大見内(おおみない)遺跡(横手市雄物川町薄井字大見内)
 横手盆地の中央西部、雄物川右岸の標高43mの低位段丘上に位置します。ほ場整備事業に伴い、平成14・15年に県埋蔵文化財センターが発掘調査を実施しました。
 その結果、古代(9~10世紀)の竪穴建物跡、掘立柱建物跡、井戸跡等と共に水田跡が見つかりました。このことから、本遺跡は水田稲作を行っていた集落跡であったことが確認されました。また、集落内には埋没していた河川跡も発見され、なかから「息」と墨書された土器や多くの木製品も出土しました。水田跡は6か所から畦畔(けいはん)が見つかりました。915年の噴火とされる十和田a火山灰降下後に作られた水田跡です。古代の水田跡は、大仙市半在家(はんざ)遺跡でも見つかっていますが、横手盆地内ではこの2遺跡でしか確認できていません。
竹原窯跡(たけわらかまあと)(横手市平鹿町上吉田間内字竹原)
 横手盆地の中央やや南側、雄物川右岸域の中山丘陵西端の西面する斜面に位置します。標高は55~66mです。秋田自動車道建設に伴い、昭和63年に県埋蔵文化財センターが発掘調査を実施しました。
 その結果、奈良~平安時代にかけての須恵器(すえき)生産の窯跡が発見されました。奈良時代の窯跡4基、平安時代の窯跡2基です。操業の時期は8世紀中頃~9世紀前半にわたります。須恵器の窯跡は、窖窯(あながま)と呼ばれ、竹原では奈良時代は地下式(斜面をトンネル状に掘る)、平安時代は半地下式(斜面を溝状に掘って粘土等で天井部を積み上げる)でした。その規模は、平安時代の1基で、長さ約12m、幅1.2mありました。
 生産された須恵器は、城柵・官衙(かんが)(役所)や寺院に納められました。遺跡の位置や時期を考慮すれば、竹原産須恵器は、未だに所在が不明な雄勝城(史料上では759年に造営)にも搬入されていたはずです。なお、本窯の須恵器は秋田城にも運ばれていたことを確認しています。
小出(こいで)遺跡(横手市雄物川町薄井字小出)
 横手盆地の中央西部、雄物川右岸の標高40mの微高地(沖積地)に位置します。東側に近接して主に縄文時代中期の遺構・遺物が発見された神谷地遺跡があります。ほ場整備事業に伴い、平成25年に横手市教育委員会が発掘調査を実施しました。
 その結果、古墳時代と中世の複合遺跡であることが判明しました。古墳時代の遺構・遺物は東側の神谷地遺跡にも及び、あわせて竪穴建物跡2棟、掘立柱建物跡3棟が見つかりました。この時期の掘立柱建物跡が発見されたのは県内では初めてで、建物の柱配置から倉庫として利用されていたと想定されます。

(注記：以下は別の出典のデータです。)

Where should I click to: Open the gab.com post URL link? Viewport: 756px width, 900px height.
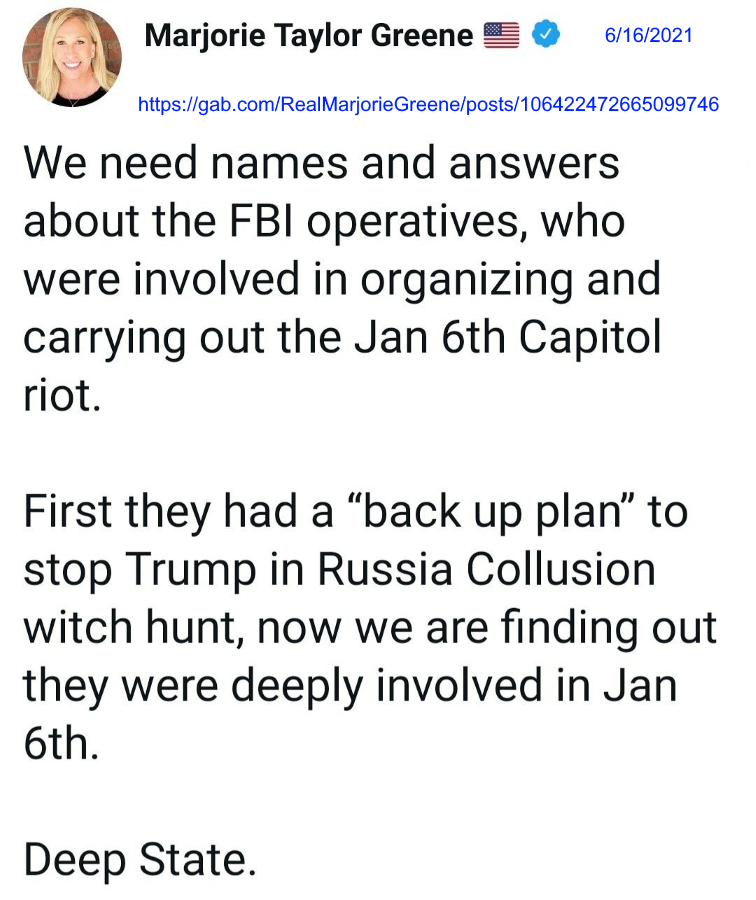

 出土した土器は、古墳時代中期とされる5世紀代に属します。県内で発掘調査された古墳時代の遺跡は、小出・神谷地を含め8遺跡しかありません。さらに残り6遺跡のうち横手市内(旧横手市と雄物川町)には4遺跡が存在するのです。土器の観察から、5世紀代に横手の地に入ってきたのは、もともと東北南部(宮城・山形)以南に住んでいた人々だったようです。ところが6世紀になると南から北上してきた人々の痕跡は認められなくなります。
一本木(いっぽんぎ)遺跡(横手市黒川字一本木)
 横手盆地の中央部、雄物川支流である横手川左岸、標高40mの沖積地に位置します。宅地造成に伴い、平成9年に横手市教育委員会が発掘調査を実施しました。

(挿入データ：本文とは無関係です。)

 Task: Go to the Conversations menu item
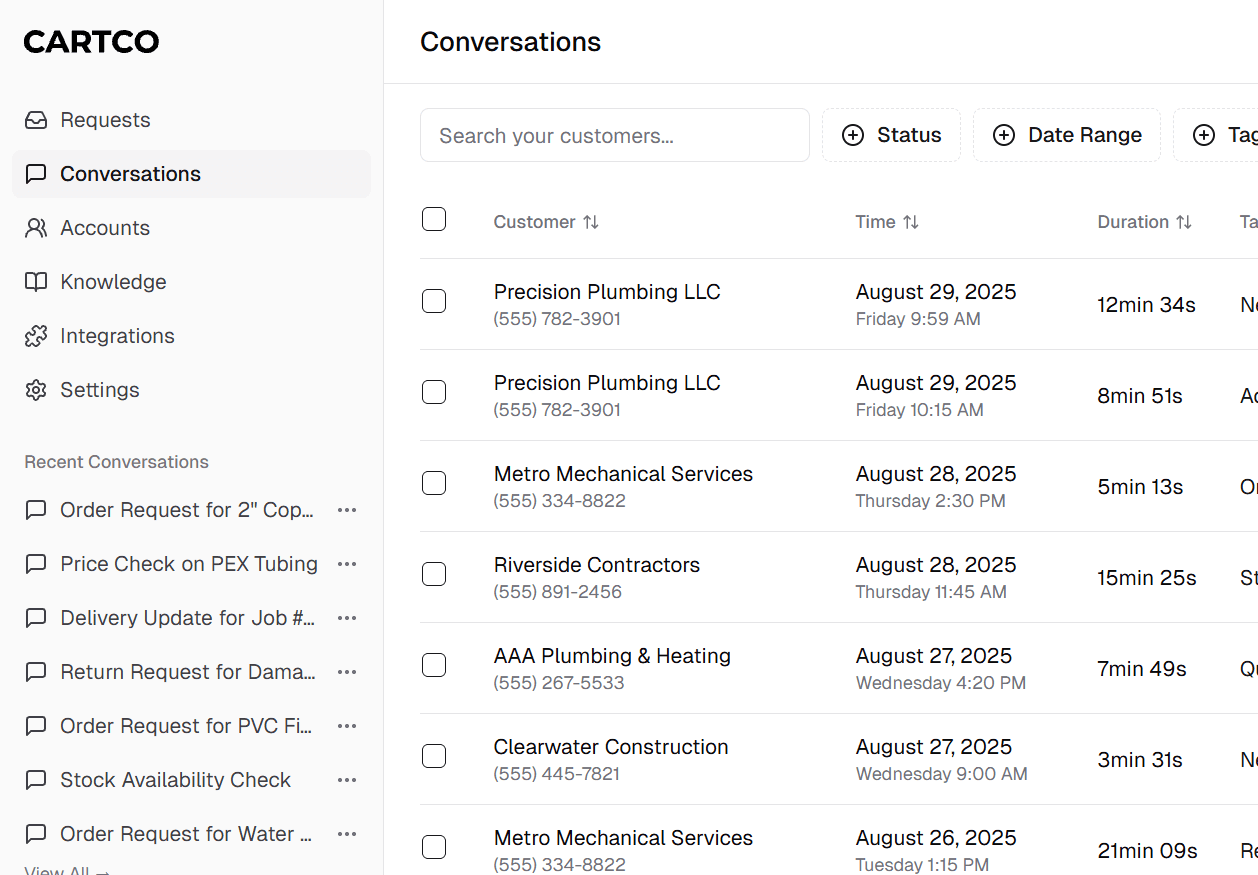tap(130, 174)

 その結果、古墳時代と古代の土器類が出土しました。古墳時代では、小出・神谷地遺跡とほぼ同時期と見られる土師器、須恵器が見つかりました。
川端山(かわばたやま)Ⅲ遺跡(美郷町金沢東根字川端山)
 横手盆地の中央東側、雄物川支流である丸子川右岸の標高120mの台地上に位置します。遺跡地図作成に伴う詳細分布調査として、平成25年に美郷町教育委員会が試掘調査を実施しました。
 その結果、旧石器時代、縄文時代、弥生時代・続縄文(ぞくじょうもんもん)期、古代の土器・石器類が出土しました。特筆すべきは、弥生時代の土器とともに続縄文土器が発見されたことです。続縄文土器とは、北海道に分布の中心をおくもので、本州の弥生・古墳時代に並行する時期の土器です。縄文から弥生への変化は狩猟採集経済から農耕生産への転換を示すものですが、北海道では縄文時代以来の生業スタイルを継続していることから、“続縄文”の名称が付されています。横手盆地内で続縄文土器が発見されたのは、初めてのことです。

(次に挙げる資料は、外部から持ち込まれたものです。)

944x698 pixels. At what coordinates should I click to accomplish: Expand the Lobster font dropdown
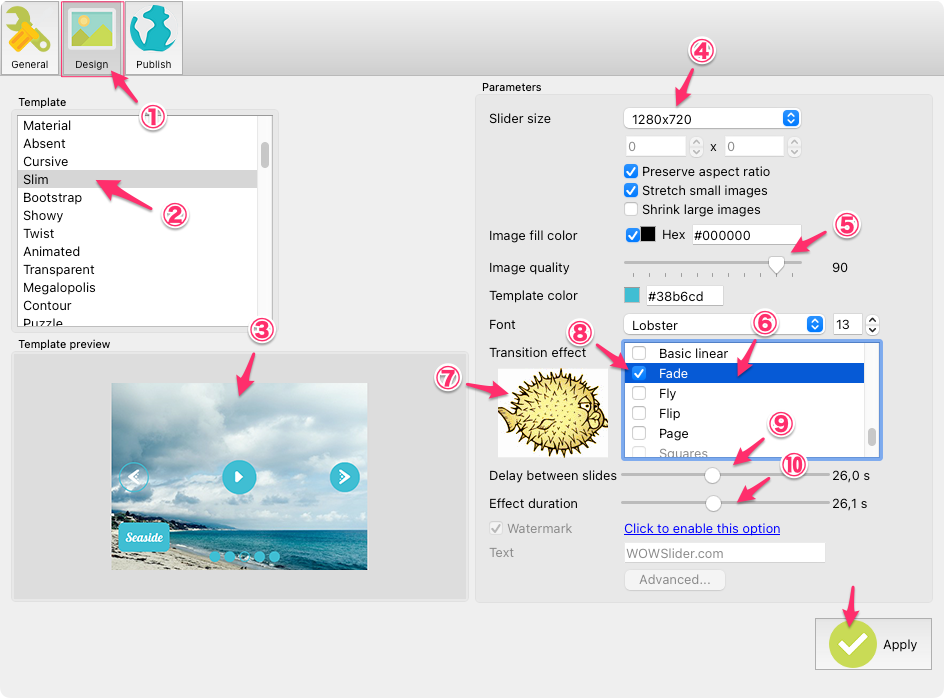coord(723,325)
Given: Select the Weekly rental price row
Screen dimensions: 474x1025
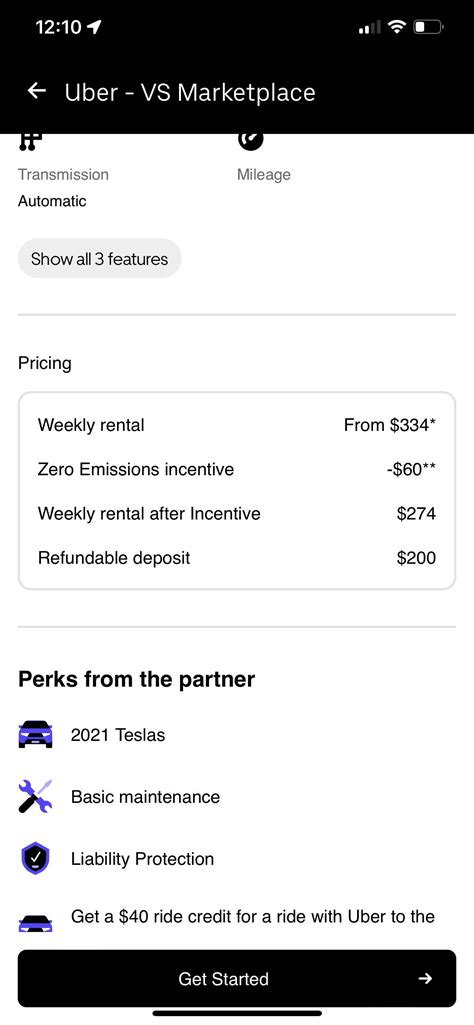Looking at the screenshot, I should pyautogui.click(x=237, y=425).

 遺跡の位置は、岩手県西和賀町(旧沢内村)から真昼岳(1,060m)の南側を通り美郷町に至る“善知鳥(うとう)越え”ルートの終点部にあたります。いわば岩手県側から山を下り、西側の盆地が開けた眺望のきく高台に遺跡は位置するのです。続縄文以外にも多くの時代・時期でこの場が利用されていたことは、人とモノの流れと関係しているからだと思われます。
上野(かみの)Ⅱ遺跡(大仙市高関上郷字上野、旧大曲市)
 横手盆地の中央北部、雄物川支流である斉内川と窪堰川に挟まれた標高28mの沖積地に位置します。変電所建設に伴い、平成26年に大仙市教育委員会が発掘調査を実施しました。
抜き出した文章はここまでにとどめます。